▶ Required action: The lines to transcribe begin with the one containing "Where should I click to: Click" and end with the last line below; reproduce them exactly, without the pictures.
--------------------
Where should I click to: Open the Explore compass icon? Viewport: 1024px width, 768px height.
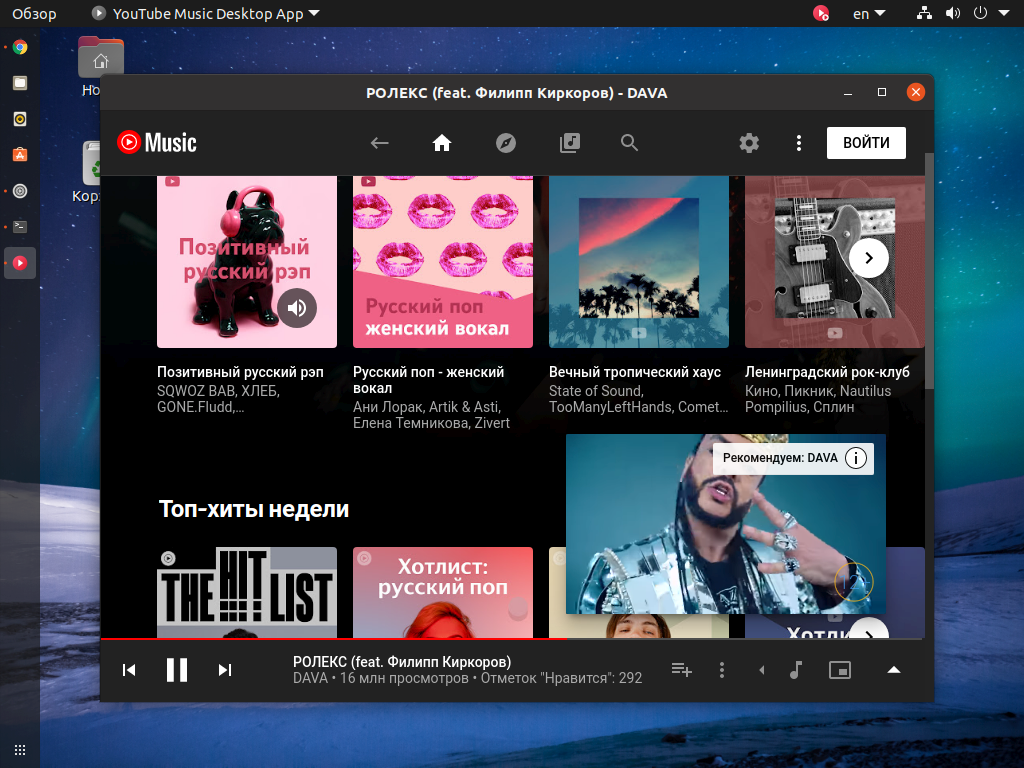[x=506, y=143]
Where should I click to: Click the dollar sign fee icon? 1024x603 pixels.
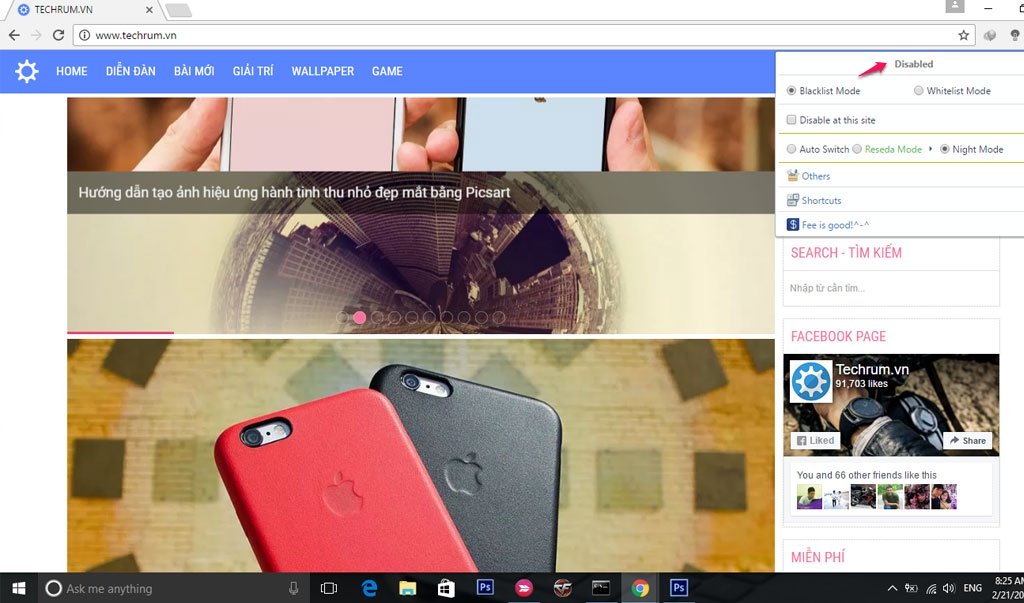[792, 225]
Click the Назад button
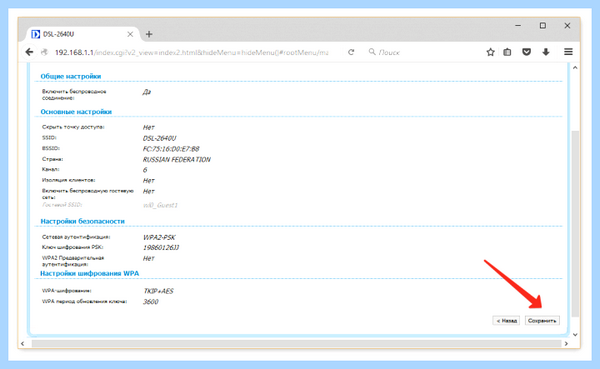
--------------------
▶ Task solution:
Where should I click to: Click the dollar sign fee icon? 1024x603 pixels.
[792, 225]
Click the Назад button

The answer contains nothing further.